TASK ITEM
In the material below, find the line that contains "This screenshot has height=630, width=1200." and the line that contains "This screenshot has height=800, width=1200.", then write out exactly those two lines and everything between them.

**** DATA FOR REVIEW

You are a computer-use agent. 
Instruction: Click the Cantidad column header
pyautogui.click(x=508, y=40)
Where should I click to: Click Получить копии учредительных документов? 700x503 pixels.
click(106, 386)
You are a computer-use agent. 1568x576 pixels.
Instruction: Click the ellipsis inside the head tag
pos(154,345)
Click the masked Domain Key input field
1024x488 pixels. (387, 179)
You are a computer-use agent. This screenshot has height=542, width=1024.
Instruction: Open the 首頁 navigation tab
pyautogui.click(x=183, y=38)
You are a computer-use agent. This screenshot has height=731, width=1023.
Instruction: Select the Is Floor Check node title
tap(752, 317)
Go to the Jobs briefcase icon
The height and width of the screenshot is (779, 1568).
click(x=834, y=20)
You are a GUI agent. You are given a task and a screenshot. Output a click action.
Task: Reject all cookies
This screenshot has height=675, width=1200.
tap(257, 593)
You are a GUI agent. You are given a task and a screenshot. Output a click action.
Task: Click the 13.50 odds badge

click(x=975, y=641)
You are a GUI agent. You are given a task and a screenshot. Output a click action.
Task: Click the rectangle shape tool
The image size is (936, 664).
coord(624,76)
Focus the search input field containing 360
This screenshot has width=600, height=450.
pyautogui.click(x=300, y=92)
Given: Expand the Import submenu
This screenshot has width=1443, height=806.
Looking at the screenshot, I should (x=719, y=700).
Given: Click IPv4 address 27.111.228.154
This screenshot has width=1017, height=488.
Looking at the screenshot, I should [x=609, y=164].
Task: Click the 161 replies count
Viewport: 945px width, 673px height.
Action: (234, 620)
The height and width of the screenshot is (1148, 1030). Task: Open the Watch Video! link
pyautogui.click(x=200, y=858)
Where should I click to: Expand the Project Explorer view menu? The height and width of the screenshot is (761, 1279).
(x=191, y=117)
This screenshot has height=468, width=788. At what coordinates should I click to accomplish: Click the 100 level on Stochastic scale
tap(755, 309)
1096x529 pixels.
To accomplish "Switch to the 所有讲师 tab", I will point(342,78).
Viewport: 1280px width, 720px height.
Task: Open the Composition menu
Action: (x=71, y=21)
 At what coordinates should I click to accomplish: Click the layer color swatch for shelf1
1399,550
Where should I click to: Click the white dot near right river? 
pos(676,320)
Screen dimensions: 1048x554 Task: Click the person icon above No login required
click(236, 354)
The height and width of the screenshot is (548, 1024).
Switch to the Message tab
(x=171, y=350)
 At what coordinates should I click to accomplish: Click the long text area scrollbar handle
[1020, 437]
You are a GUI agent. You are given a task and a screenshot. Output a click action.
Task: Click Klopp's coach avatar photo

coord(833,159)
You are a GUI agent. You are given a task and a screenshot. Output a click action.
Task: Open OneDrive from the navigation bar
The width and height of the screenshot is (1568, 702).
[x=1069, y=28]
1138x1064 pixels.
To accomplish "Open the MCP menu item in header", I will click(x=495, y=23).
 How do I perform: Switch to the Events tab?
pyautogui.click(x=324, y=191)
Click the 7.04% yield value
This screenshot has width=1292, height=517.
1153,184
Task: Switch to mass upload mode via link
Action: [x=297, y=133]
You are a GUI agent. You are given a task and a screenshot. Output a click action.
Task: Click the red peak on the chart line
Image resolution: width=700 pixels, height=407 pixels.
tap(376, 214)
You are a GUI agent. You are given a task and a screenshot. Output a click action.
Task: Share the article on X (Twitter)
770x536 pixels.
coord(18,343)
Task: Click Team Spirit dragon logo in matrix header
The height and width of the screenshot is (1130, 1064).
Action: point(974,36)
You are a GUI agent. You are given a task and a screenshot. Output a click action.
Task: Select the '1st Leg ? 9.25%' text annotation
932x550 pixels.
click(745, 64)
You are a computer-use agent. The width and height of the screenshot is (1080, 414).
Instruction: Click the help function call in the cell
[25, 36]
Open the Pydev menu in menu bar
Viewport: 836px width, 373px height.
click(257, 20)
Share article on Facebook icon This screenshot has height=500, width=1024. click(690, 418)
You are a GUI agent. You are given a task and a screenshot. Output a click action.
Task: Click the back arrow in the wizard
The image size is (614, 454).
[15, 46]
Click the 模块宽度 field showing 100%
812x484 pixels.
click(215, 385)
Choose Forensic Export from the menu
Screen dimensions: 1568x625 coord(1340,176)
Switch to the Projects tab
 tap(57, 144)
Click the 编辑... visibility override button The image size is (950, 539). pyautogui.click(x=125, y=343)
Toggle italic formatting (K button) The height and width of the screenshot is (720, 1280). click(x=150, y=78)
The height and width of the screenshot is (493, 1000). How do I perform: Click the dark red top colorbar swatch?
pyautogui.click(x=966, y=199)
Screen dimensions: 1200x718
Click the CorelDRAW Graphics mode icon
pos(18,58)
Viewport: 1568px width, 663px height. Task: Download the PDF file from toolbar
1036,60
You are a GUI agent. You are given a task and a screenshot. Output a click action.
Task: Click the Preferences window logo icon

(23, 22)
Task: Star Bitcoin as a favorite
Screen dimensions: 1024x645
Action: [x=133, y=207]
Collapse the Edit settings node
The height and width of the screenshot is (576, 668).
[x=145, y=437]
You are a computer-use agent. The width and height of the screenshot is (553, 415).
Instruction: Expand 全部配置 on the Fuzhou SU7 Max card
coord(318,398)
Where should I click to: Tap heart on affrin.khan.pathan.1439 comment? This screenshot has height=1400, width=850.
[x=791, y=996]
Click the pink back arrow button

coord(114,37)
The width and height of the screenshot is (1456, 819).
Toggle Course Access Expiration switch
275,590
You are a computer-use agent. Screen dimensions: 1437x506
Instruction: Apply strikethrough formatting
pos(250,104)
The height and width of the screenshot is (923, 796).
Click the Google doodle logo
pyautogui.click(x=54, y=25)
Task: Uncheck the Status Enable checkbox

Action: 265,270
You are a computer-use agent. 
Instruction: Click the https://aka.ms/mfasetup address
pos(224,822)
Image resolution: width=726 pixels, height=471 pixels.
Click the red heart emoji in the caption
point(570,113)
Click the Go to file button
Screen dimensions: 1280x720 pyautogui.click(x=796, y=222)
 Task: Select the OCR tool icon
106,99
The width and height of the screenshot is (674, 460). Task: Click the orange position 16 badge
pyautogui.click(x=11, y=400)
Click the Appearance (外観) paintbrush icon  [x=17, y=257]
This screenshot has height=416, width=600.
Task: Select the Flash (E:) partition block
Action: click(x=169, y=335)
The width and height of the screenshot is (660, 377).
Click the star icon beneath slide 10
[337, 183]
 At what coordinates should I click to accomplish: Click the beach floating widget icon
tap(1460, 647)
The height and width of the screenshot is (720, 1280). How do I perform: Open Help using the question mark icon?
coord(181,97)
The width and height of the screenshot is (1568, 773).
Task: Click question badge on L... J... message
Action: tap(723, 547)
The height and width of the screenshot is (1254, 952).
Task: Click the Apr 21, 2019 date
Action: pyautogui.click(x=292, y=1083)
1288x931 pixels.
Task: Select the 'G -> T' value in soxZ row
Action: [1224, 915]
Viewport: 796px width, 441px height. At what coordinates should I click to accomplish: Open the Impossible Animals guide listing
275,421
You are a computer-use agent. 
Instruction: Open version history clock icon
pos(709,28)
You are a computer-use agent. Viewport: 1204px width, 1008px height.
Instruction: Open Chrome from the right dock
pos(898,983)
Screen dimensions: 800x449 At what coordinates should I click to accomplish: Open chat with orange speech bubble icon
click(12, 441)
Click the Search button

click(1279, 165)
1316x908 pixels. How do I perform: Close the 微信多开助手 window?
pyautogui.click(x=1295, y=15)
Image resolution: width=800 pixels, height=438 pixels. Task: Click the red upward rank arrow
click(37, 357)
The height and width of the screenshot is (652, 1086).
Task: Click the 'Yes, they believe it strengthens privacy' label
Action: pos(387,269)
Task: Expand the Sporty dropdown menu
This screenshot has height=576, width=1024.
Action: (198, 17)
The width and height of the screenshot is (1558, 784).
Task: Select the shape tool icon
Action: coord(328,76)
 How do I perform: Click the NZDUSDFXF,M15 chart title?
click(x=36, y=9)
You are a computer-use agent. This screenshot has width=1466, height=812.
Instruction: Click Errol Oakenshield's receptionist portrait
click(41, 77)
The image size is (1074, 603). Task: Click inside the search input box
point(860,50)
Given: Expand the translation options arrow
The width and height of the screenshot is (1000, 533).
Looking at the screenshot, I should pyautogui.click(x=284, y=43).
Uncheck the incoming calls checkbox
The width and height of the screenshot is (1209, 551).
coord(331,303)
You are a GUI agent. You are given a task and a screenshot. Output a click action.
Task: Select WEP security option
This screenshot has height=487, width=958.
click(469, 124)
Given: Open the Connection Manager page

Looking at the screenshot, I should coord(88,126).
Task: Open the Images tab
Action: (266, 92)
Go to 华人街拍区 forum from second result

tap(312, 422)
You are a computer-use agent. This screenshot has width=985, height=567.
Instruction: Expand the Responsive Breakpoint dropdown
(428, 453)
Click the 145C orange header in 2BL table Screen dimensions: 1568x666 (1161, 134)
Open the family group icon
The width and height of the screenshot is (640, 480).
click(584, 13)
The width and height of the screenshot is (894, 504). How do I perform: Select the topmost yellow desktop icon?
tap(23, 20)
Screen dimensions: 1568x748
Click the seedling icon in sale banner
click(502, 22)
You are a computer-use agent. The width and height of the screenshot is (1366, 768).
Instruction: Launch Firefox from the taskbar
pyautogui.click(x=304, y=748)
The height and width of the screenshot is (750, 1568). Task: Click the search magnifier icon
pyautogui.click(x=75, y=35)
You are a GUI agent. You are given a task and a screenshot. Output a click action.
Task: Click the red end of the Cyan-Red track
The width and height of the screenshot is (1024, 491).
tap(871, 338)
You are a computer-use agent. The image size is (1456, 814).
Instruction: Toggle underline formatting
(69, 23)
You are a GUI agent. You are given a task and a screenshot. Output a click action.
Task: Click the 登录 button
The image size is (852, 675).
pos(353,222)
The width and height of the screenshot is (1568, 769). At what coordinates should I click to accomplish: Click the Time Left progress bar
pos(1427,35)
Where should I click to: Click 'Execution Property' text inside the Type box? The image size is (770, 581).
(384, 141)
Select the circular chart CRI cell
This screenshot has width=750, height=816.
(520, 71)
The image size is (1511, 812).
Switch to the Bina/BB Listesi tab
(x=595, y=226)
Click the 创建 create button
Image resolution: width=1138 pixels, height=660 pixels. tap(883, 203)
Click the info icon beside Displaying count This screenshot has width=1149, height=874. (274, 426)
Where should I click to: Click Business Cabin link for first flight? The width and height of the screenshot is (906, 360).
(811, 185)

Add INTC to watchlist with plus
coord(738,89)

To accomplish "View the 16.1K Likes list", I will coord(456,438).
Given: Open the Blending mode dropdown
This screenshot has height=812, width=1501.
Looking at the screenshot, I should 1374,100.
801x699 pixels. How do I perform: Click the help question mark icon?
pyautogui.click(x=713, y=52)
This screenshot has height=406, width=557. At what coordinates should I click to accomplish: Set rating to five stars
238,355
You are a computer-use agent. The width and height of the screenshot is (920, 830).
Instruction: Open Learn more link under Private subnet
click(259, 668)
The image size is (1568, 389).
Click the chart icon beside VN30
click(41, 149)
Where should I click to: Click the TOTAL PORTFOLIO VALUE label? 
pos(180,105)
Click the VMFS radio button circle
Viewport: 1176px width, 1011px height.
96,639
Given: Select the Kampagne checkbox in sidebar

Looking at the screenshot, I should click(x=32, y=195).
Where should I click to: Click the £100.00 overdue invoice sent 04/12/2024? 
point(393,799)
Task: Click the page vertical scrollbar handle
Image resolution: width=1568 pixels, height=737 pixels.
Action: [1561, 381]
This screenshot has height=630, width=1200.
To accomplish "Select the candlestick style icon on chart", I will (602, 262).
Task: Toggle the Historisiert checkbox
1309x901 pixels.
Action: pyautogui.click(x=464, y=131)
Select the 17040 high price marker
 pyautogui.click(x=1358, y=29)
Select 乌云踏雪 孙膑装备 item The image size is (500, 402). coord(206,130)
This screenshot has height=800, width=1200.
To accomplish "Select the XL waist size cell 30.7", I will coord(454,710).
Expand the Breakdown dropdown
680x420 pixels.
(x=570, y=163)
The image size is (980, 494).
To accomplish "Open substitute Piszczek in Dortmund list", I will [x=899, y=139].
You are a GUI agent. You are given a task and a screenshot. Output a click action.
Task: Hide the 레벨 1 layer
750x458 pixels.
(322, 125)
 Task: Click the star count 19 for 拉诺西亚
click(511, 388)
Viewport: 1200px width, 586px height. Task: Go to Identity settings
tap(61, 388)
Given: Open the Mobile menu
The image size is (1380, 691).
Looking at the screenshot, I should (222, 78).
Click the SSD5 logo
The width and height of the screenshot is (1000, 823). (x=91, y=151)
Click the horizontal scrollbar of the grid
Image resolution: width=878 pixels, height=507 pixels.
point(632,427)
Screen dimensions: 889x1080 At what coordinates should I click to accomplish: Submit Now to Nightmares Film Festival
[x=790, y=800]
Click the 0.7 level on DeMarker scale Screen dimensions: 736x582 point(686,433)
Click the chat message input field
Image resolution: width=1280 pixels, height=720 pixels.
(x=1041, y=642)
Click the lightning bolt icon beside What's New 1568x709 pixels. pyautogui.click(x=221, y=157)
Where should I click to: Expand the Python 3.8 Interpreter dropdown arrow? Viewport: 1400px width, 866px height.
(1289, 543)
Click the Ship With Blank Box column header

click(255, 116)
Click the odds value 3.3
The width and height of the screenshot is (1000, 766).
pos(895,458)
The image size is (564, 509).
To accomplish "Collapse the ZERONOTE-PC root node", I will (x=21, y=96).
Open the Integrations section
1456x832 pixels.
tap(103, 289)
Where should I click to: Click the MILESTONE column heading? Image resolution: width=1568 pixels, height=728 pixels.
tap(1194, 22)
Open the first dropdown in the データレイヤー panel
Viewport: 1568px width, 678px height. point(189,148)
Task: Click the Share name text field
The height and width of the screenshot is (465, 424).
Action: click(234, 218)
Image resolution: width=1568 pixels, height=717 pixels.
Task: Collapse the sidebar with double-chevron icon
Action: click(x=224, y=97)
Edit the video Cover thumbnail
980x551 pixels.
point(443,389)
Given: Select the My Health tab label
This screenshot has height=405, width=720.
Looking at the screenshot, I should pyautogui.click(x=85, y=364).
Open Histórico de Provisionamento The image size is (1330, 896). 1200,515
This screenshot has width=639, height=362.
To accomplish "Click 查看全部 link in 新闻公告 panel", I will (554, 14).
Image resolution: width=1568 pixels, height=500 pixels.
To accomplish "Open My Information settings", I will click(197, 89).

********

WRITTEN RESPONSE
This screenshot has height=630, width=1200.
To accomplish "Select the candlestick style icon on chart", I will (602, 262).
Task: Toggle the Historisiert checkbox
1309x901 pixels.
Action: pyautogui.click(x=464, y=131)
Select the 17040 high price marker
 pyautogui.click(x=1358, y=29)
Select 乌云踏雪 孙膑装备 item The image size is (500, 402). coord(206,130)
This screenshot has height=800, width=1200.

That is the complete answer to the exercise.